When we ignore the Christian doctrine of the Trinity and we insist on a radically unitary understanding of God where there is no personal distinction within the being of God, God becomes an enigma.  There are no relationships of mutual and reciprocal knowing rooted within the very being of God and so God is intrinsically unknowable.  If this is how we understand God, our claims to know God are more an example of human presumption than real knowledge.
It is important to understand that this claim to know God is not based on what has been called “natural revelation,” or what we try to deduce about God from nature and human experience.  We root our authentic knowledge of God in the person of Christ, not in any abstract concept of God.  This is why Christian faith can claim to really know God.  What we need to understand is that, when we compare this to the views of other monotheistic faiths, we must not be surprised when others say that we are blasphemers for becoming too familiar with God.
To Gentiles Foolishness
            In light of the cosmological dualism latent in much of Western philosophy, it can come as no surprise to us that Paul tells us that the Incarnation is foolishness to the Gentiles.  In the Greek mind, God is even further removed than he is to the Jew.  The Jews believe that God interacts with humanity and at least reveals something of himself, even if it is not a fully reliable understanding of God in God’s own life.  To the Greek, God is completely separate from the created world.  Indeed, ancient Greek philosophy felt that the creation had a kind of necessary existence because it emanated from the very being of God (that is, it is not created out of nothing).  If God is so utterly transcendent over the created order so as to be unaware of it, then human beings cannot really have any kind of meaningful knowledge of God.  It is not a stumbling block like for the Jews, who consider such knowledge to be blasphemous.  Rather, it is simply foolish to say we can know God, a claim more to be laughed at rather than taken seriously.

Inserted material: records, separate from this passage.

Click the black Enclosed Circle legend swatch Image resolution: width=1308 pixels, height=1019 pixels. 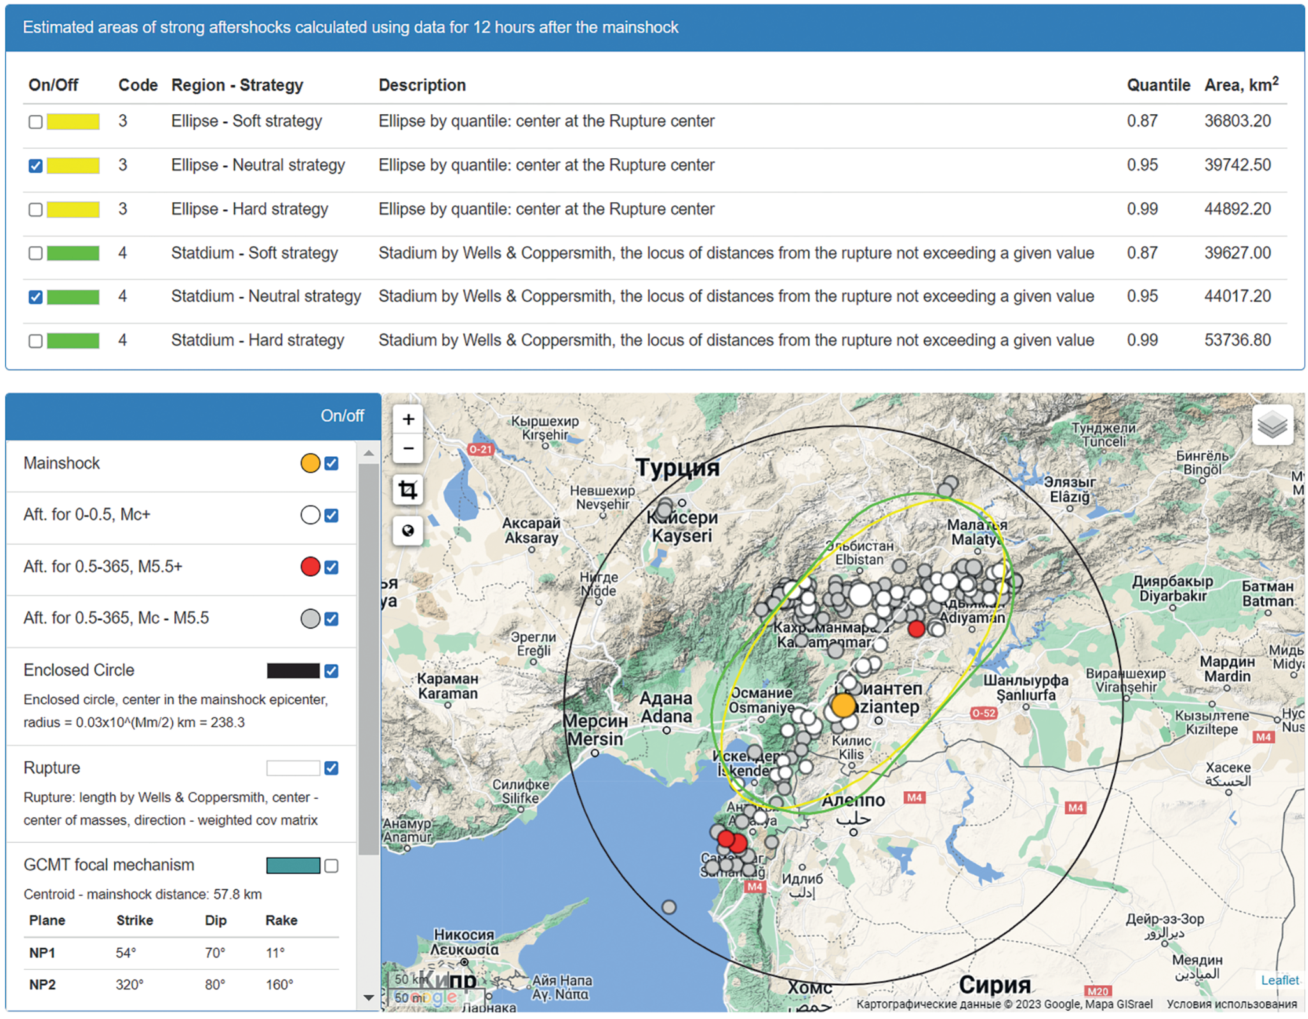point(293,671)
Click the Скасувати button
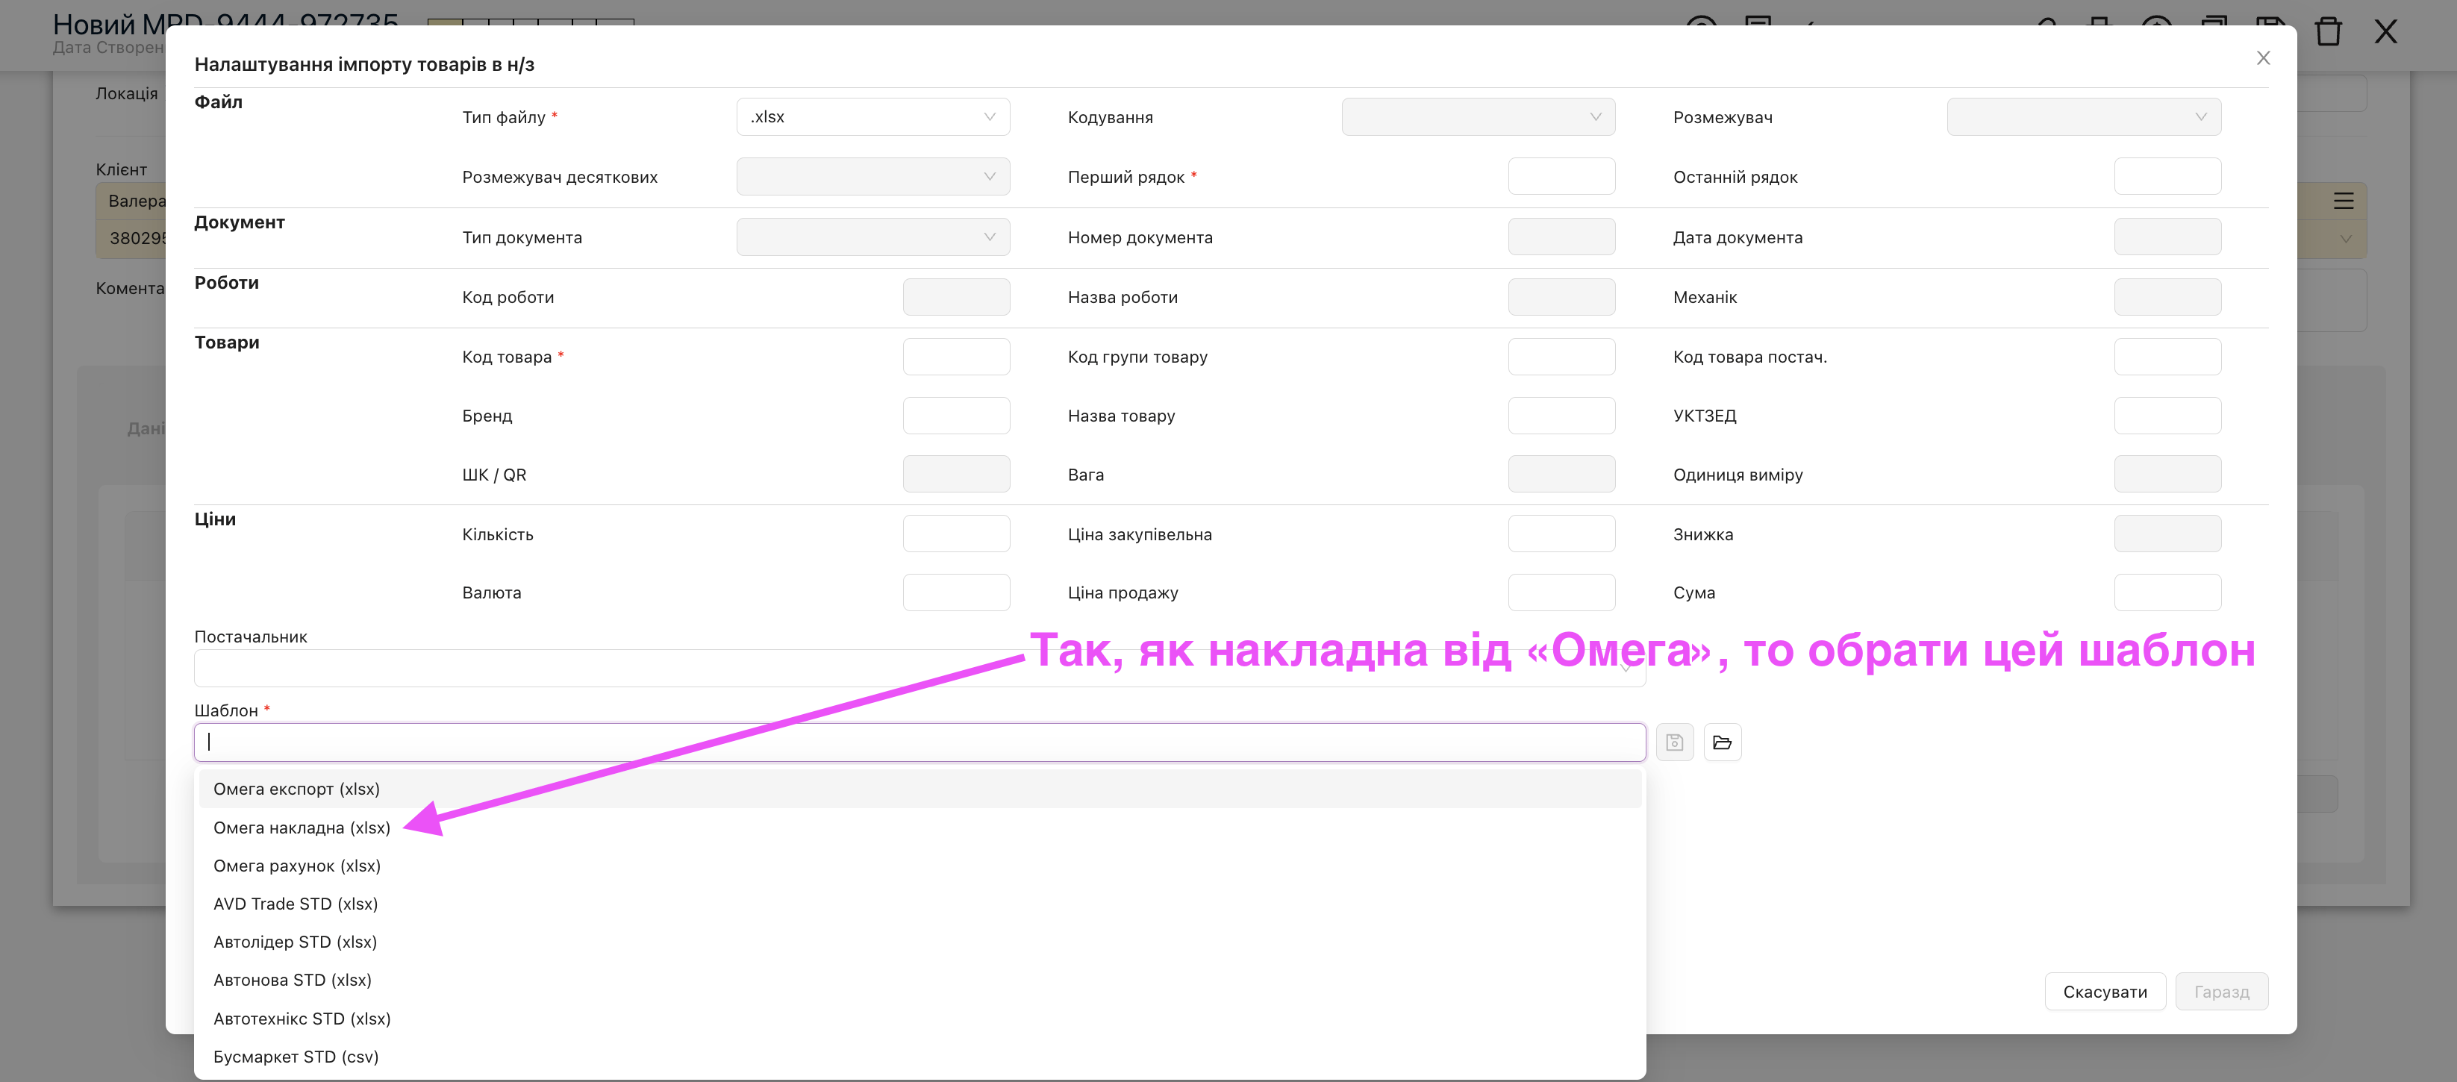The width and height of the screenshot is (2457, 1082). pos(2104,991)
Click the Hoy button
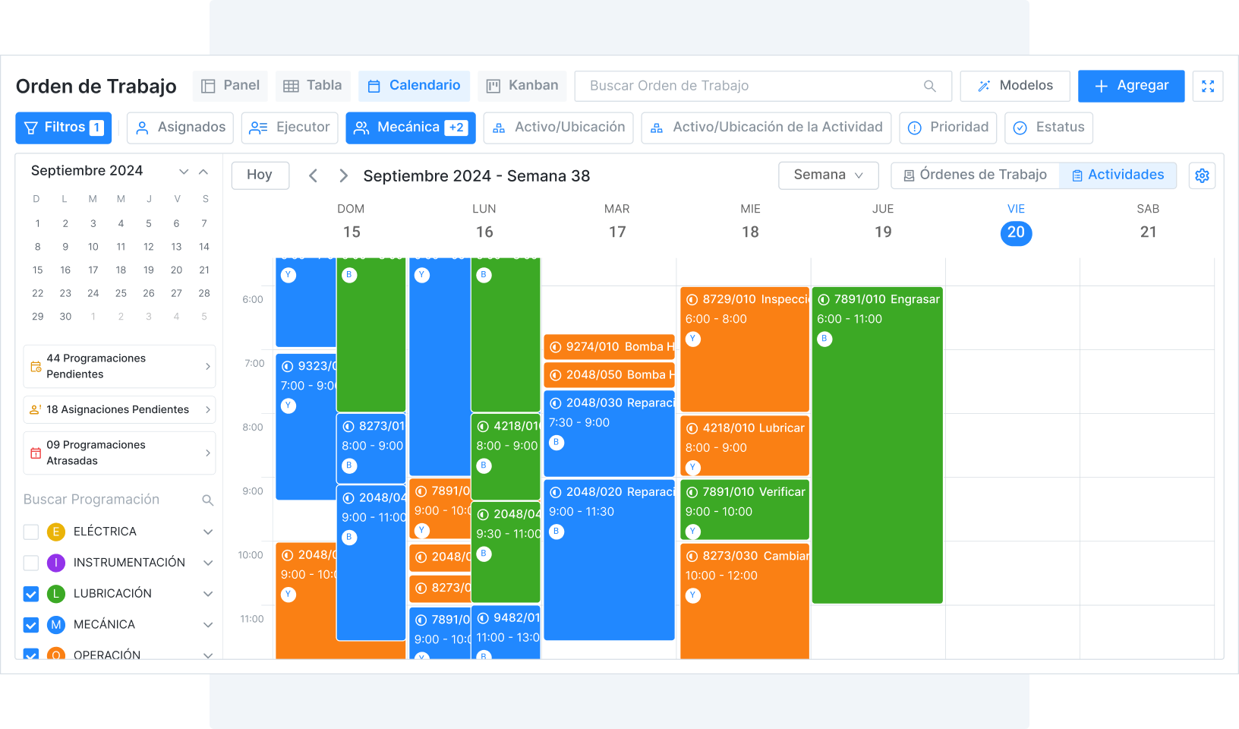This screenshot has width=1239, height=729. [260, 175]

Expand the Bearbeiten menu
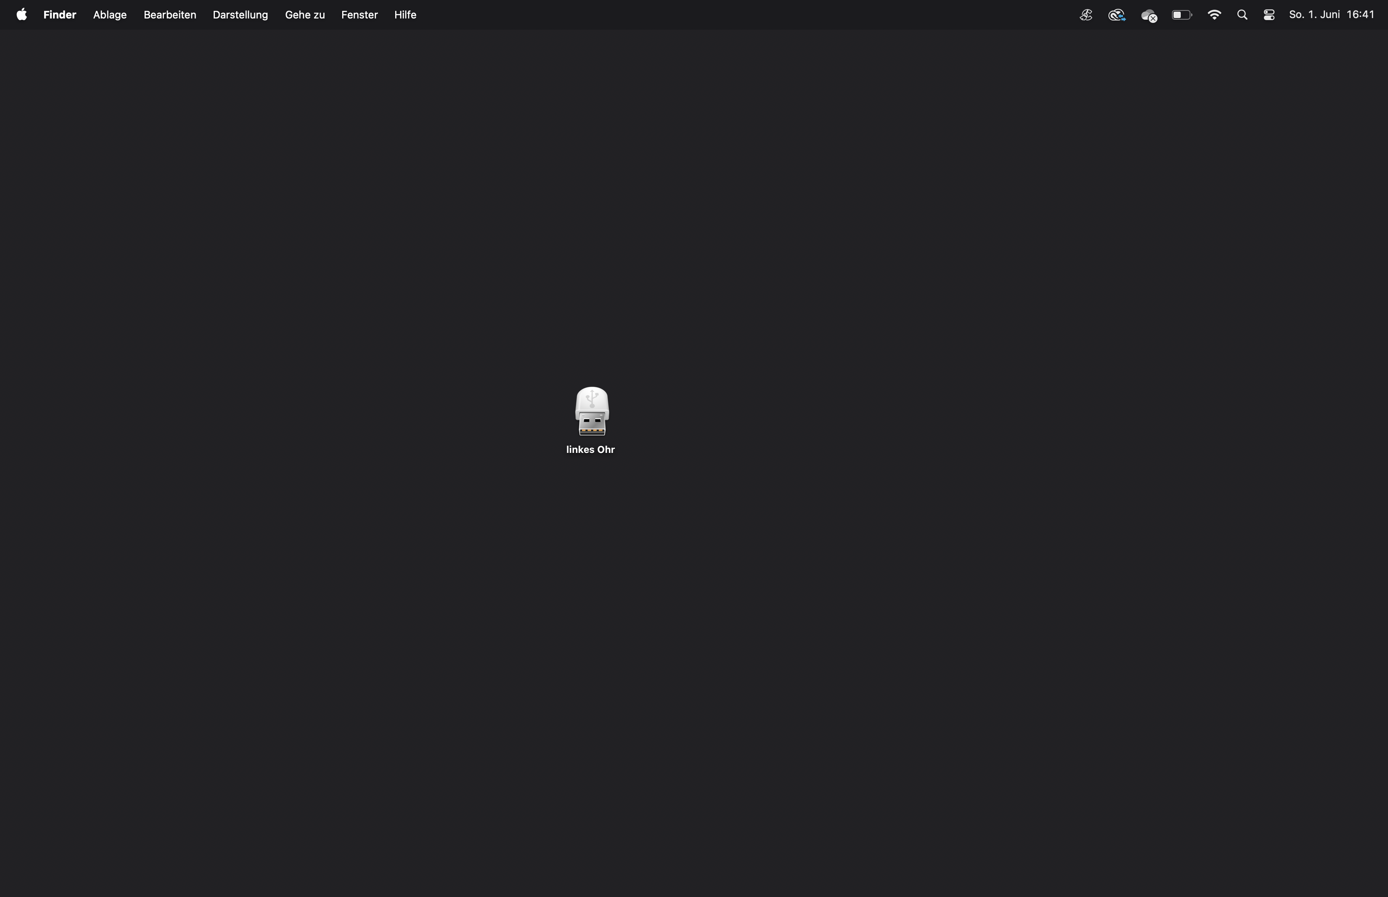pyautogui.click(x=169, y=15)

            Another way Greek thought dismissed the Incarnation is because, in their mind, it was simply inconceivable that God would enter into humanity because, to the Greek mind, human flesh was restrictive and evil (this view was brought to its most extreme expression in Gnosticism).  If this is indeed true, then God cannot enter into human flesh because it would taint God’s divinity.  Once again, Athanasius was the one who decisively overthrew this way of thinking.  He argued (in light of what we actually see in Jesus Christ) that the entry of God into tainted humanity is not the corruption of God but the uplifting and healing of humanity.  This observation will come into play when we consider the Christian life.